O Governo de Goiás, na gestão de Daniel Vilela, anunciou a intenção de comprar um imóvel hospitalar por cerca de R$ 500 milhões da Oncoclínicas. A operação levanta preocupações porque mais de 20% do capital da empresa está ligado a fundos controlados pelo Banco Master, cujos bens podem ser bloqueados pela Justiça.
Participação dos fundos e exigências do Cade
Os fundos Quíron e Tessália, administrados pela Latache Gestão de Recursos e ligados ao Banco Master, adquiriram 11,97% das ações da Oncoclínicas. Somada à fatia anterior de cerca de 8,2%, a participação total chegou a 20,18% do capital, ultrapassando o limite que exige notificação prévia ao Conselho Administrativo de Defesa Econômica.

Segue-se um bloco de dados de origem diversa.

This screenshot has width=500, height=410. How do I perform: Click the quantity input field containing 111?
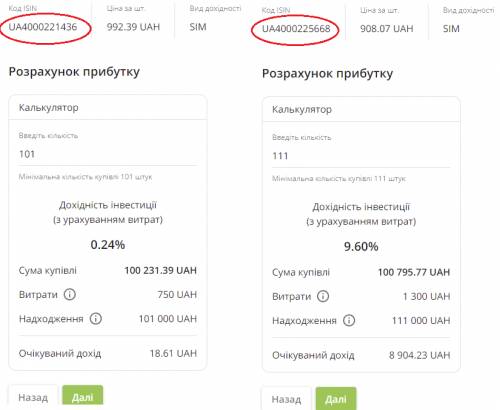[x=361, y=156]
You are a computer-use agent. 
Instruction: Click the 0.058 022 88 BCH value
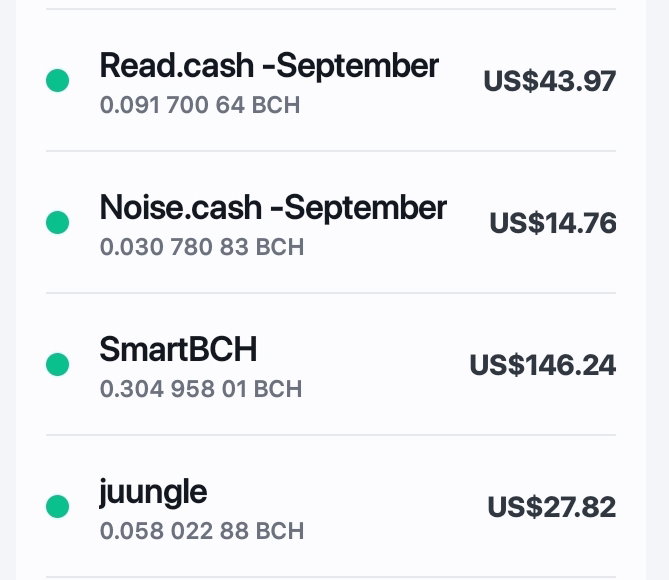[x=202, y=531]
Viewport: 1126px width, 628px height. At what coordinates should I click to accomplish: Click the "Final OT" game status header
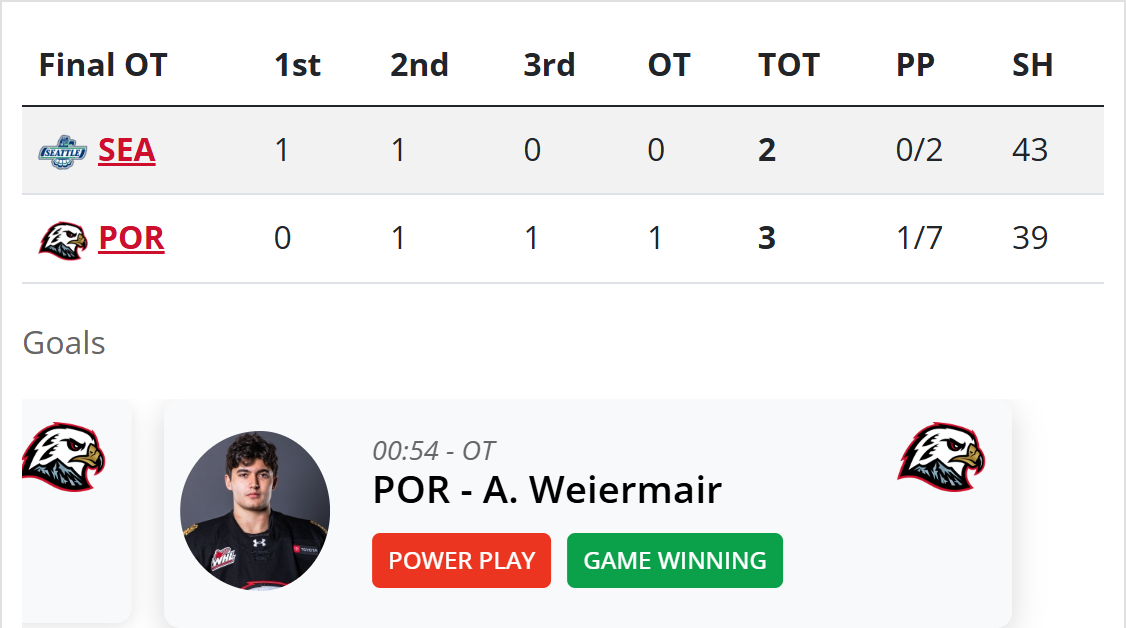103,65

O Cade, por unanimidade e com relatoria da conselheira Camila Cabral, concluiu que a operação era de notificação obrigatória. A prática conhecida como gun jumping foi considerada irregular, o que gerou determinação judicial para bloqueio de bens e participações de investigados ligados ao Banco Master.
Riscos para os cofres públicos de Goiás
Com o bloqueio judicial dos bens do grupo, a compra do imóvel pelo Estado pode se tornar arriscada. Caso os fundos ainda detenham as ações da Oncoclínicas no momento da transação, os recursos públicos podem ficar expostos a eventuais ressarcimentos exigidos pela Justiça.
As informações foram divulgadas originalmente pelo Estadão em abril de 2026 e repercutiram em reportagens da revista IstoÉ Dinheiro em julho. O caso envolve diretamente os interesses do erário goiano e a necessidade de garantir a segurança jurídica das aquisições realizadas com dinheiro público.